I'm sure most folk are familiar with the joy of smoothing out a foil wrapper from a Tunnocks teacake. They become so like a sheet of gold leaf it seems only natural to use them to cover something else. That was the first wrapper I used and the first thing I covered with it was a cheap ornament depicting Jesus, Mary and Joseph. It belonged to my mother and I was immediately struck by the transformation. The little plaster statue now seemed somehow more precious, a thing of value. I began to look for other objects to cover, for other wrappers to use. I now seek out 'found' objects, make objects specifically and also produce assemblages of objects to 'gild'. The sculptures continue to grow in scale and I'm currently working on a group of 4 foot high cherubs dancing in a spinning whirl of barbed wire.
I have also been using the foils to produce 2D work, the first of which was a portrait of Che Guevara. The star of a Teacake wrapper seemed obvious as the star in his beret.
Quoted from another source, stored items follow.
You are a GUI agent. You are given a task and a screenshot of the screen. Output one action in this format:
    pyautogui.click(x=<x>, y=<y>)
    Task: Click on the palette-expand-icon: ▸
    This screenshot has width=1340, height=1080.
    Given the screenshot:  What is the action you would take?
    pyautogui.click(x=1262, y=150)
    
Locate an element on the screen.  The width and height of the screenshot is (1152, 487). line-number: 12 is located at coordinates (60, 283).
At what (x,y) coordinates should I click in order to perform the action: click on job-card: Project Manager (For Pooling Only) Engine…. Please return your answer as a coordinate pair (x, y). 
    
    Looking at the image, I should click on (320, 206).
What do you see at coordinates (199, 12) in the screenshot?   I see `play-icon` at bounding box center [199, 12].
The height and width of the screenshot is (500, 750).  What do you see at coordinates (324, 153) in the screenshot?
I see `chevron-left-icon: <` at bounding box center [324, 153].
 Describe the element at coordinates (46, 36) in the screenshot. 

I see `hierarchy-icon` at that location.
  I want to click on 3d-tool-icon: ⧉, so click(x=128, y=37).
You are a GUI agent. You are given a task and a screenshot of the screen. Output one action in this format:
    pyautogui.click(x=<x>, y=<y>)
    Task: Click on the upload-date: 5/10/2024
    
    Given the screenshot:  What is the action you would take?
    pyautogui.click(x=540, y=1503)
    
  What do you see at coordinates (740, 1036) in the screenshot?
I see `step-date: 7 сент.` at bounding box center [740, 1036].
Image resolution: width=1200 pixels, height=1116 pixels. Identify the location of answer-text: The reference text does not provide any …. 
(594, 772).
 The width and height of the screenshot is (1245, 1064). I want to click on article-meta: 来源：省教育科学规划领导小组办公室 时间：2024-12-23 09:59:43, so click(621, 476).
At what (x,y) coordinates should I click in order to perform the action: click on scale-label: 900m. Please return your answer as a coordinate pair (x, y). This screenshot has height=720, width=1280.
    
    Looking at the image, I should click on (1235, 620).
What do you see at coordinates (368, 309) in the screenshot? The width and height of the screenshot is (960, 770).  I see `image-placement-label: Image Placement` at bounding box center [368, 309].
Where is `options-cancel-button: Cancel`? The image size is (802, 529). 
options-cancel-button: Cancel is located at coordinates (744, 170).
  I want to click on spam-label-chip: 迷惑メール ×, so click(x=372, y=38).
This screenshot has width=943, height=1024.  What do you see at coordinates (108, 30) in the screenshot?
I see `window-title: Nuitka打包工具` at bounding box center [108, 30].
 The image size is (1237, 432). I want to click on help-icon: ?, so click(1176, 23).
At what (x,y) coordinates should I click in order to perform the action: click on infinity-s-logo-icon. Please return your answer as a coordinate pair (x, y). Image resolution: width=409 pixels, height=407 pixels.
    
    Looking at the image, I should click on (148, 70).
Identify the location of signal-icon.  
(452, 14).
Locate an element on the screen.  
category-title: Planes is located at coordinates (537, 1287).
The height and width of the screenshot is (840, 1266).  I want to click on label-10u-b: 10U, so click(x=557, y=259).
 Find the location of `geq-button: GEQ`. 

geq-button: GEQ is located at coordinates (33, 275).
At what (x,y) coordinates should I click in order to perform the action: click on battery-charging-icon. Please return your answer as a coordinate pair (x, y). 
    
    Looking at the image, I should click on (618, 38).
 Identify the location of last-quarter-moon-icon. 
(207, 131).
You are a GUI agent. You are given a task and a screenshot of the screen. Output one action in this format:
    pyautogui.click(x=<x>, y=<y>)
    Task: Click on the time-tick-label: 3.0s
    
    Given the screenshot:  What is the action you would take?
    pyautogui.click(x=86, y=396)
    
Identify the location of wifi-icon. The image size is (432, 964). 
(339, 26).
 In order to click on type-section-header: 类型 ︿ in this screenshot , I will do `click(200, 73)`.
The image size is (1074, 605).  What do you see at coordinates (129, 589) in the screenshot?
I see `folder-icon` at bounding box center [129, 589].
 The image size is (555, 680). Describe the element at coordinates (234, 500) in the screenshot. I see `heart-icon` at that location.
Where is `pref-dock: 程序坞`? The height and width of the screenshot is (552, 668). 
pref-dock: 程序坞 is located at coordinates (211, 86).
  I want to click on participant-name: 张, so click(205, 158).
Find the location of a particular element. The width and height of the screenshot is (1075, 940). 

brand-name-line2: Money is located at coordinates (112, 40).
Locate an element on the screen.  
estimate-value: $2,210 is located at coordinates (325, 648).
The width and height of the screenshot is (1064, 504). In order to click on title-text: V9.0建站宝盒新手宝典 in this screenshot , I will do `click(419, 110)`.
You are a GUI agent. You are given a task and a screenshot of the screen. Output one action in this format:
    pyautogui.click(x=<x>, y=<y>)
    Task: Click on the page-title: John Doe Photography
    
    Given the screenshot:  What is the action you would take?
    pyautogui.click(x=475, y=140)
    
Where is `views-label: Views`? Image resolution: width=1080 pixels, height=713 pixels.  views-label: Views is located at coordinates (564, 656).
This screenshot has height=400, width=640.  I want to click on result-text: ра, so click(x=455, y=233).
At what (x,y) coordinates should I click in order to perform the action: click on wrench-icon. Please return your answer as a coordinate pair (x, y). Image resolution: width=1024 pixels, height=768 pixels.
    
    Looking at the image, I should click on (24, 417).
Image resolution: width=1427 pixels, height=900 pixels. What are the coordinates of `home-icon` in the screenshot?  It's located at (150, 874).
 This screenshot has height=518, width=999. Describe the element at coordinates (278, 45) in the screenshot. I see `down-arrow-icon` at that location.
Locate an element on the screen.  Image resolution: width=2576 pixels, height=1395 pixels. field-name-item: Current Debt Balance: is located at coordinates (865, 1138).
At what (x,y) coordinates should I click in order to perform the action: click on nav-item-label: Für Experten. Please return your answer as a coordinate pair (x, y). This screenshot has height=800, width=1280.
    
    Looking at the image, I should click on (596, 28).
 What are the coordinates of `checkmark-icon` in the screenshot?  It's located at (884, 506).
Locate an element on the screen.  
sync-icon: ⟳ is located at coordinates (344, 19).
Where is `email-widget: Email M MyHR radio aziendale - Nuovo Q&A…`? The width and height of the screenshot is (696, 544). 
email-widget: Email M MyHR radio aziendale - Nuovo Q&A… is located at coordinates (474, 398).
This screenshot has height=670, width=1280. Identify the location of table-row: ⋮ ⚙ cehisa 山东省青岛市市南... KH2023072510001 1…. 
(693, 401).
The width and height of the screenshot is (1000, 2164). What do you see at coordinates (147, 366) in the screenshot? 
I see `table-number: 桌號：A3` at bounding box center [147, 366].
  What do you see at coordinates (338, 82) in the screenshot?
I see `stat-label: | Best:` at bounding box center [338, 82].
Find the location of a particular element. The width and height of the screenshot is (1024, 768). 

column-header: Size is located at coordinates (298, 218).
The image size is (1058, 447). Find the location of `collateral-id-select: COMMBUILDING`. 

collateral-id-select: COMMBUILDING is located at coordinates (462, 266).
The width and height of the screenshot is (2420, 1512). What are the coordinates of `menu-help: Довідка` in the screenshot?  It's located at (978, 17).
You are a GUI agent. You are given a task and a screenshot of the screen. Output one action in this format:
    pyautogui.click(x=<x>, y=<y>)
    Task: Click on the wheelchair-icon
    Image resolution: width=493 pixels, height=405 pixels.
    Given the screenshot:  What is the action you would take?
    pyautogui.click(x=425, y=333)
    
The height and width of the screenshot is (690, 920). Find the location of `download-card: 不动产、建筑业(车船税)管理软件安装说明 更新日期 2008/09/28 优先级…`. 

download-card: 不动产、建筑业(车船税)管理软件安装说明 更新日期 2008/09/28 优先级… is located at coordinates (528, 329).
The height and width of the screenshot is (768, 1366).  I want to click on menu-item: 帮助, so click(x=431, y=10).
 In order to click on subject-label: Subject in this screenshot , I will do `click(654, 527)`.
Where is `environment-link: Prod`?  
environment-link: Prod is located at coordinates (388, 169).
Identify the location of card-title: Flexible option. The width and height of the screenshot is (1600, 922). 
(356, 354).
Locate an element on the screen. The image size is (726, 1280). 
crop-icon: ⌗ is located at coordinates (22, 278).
These foil pictures have begun to grow in scale and complexity too and I'm currently working on a large Klimt inspired piece.
The material and process seems to lend itself easily to a huge range of work and I have masses of ideas for a huge variety of things to make and cover — Ikons, massive Buddhas, public equestrian sculpture, park railings, altar pieces, and if they'll let me, the dome of St Paul's.
If anyone has any spare foil wrappers and you're passing Tolquhon at any time I'd be very grateful for any donations. I have eaten a dangerous amount of biscuits recently.